Early stage startup ☄️: Build 🛠
One of the biggest challenges in early stage is making due with limited resources. Since startup teams tend to be scrappy and resourceful, they'll often choose to build their own API proxy. This is a great option if you have the time and resources to do it. It's also a great learning experience for your team. You'll learn a lot about API consumption, and you'll be able to build something that's tailored to your needs.
It's easy to fall into the trap of "I can build this in a weekend" syndrome. It's important to be aware of this bias. What features do you need? How long will it take you to build them? If you fail, what's the bailout condition?
Early stage startup ☄️: Buy 💳
When early, you're usually trying to mostly prove something. And that thing is probably not your ability to build an API proxy!
There are a lot of opportunities in an early stage startup: you can do things right from the beginning, people are energized by possibilities, and there shouldn't be any rigid preconceptions.
Of course, paid solutions aren't necessarily better than free ones. But the best ones are almost always better than the ones you can build yourself.
Early stage startup ☄️: Verdict ⚖
Buy a solution that is fast to integrate.
Unless API consumption is core to the business offering of your product, you should probably go with the "Buy" route.
Since you haven't proven your Product Market Fit yet, any time wasted on building infra could be spend proving (or disproving) more business ideas.
Speed is the name of the game in the early stage: and the paid solution is already built, you can start using it right away.
Here are some tips to buy a solution that can fit your budget:
Look for Open Source solutions that are simple to deploy and have sensible configuration defaults, and that CAN scale (with money) later on. This is a middle-ground option: you can decide to self-host and save the cash. If the OSS option you're looking at is professional, it will have a paid option that you can switch to later on. Make sure you check the license, as well. Not all open source licenses allow you to use the software for commercial purposes.

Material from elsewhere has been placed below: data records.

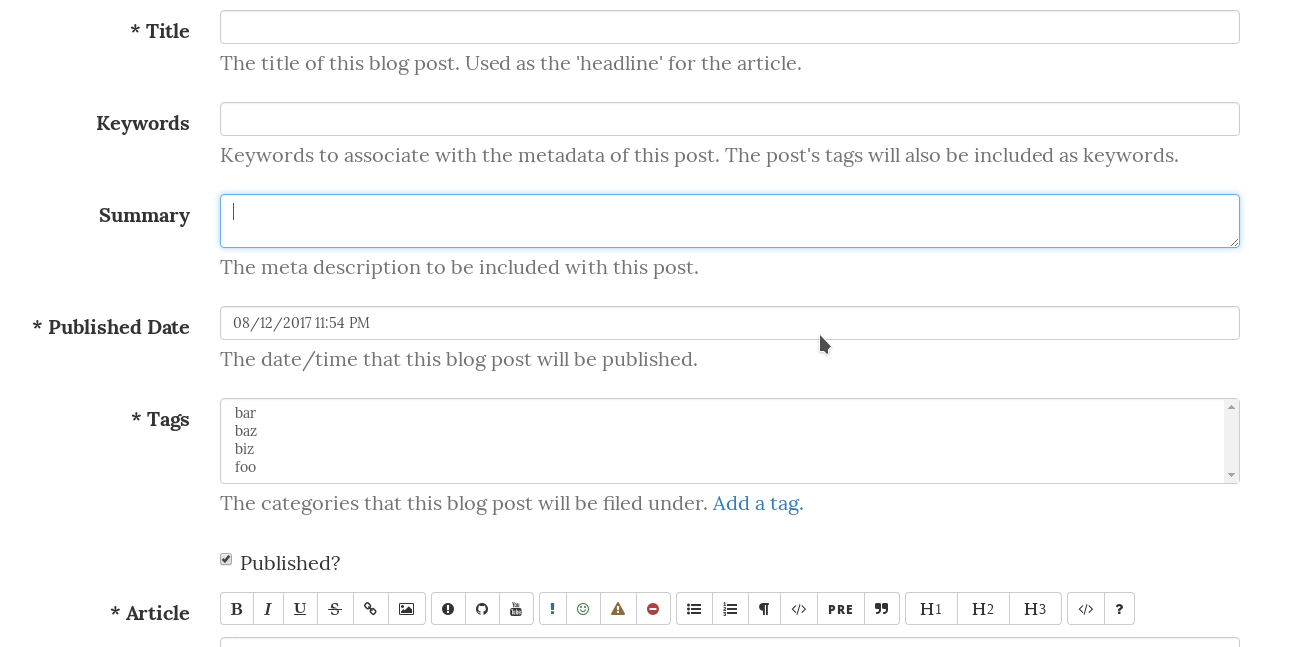Insert a smiley emoji
The image size is (1302, 647).
click(584, 608)
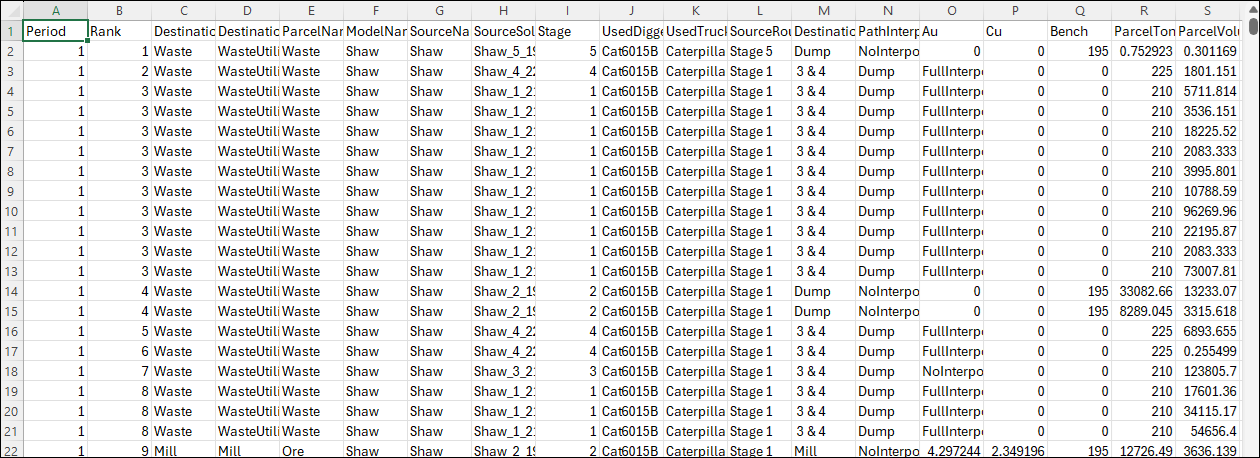
Task: Click the Rank header cell
Action: point(119,31)
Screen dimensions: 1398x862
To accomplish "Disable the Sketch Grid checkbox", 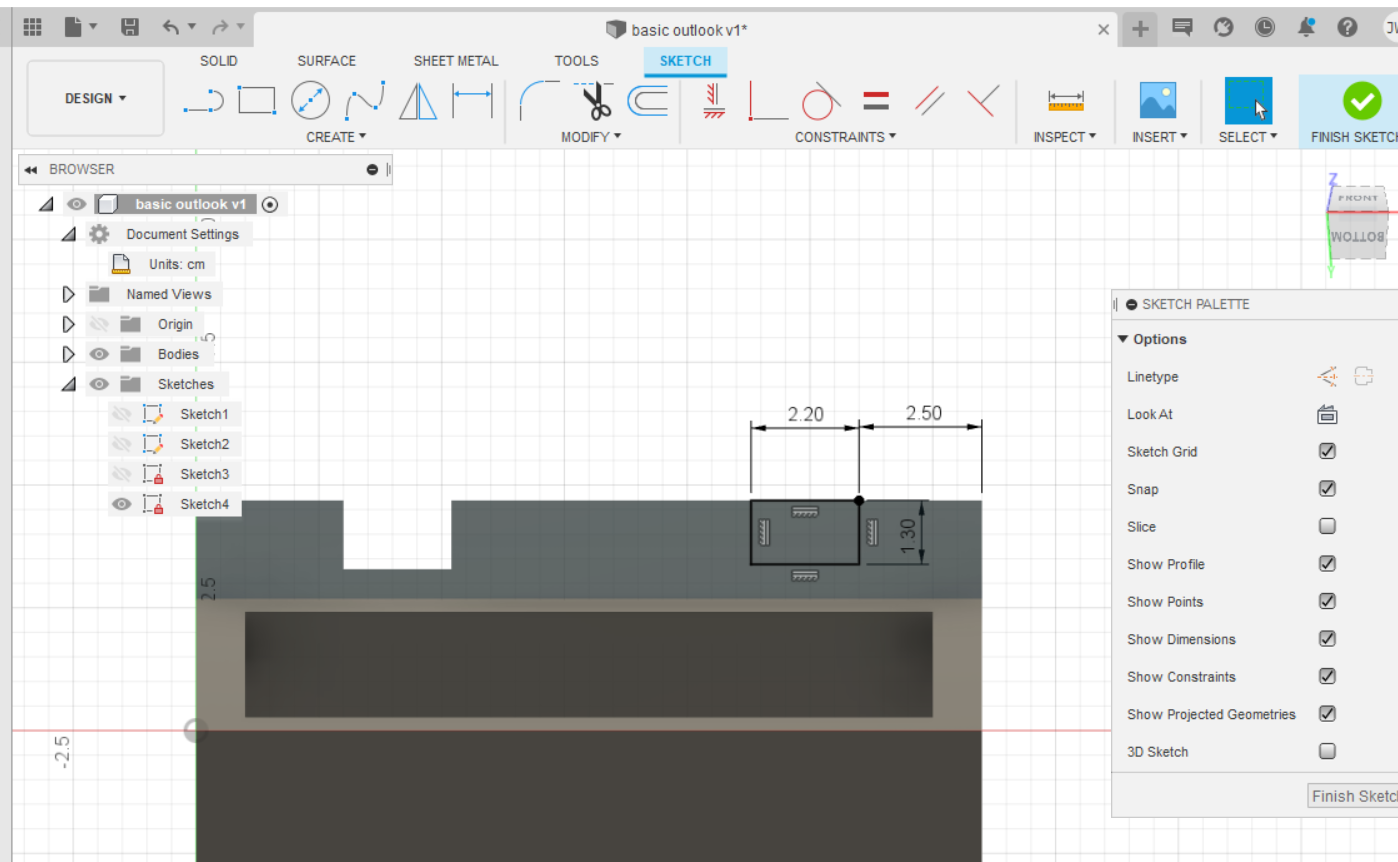I will tap(1327, 452).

Look for the flexible pricing options. Buy a solution that offers usage-based, monthly-based, easily cancellable and totally transparent pricing. The point of a runway isn't to walk as slow as you can, it's to gather enough momentum to take off. Take a good look at the pricing model of the solution you're looking at. If it's monthly, you can try it out - if you hit that PMF, great, if not, you can cancel it.
Buy a solution that has a free tier. This is a great way to try out a solution without a ton of risk. If you hit that PMF, you can upgrade to a paid tier. If not, you can cancel it.
Ask about startup deals! A lot of companies offer special deals for startups.
🪐 Disk of debris: Growth Stages
"Accelerated growth: Things are moving forward within your company but a scale-up or plan for expansion may be needed by creating new structures, processes, or personnel."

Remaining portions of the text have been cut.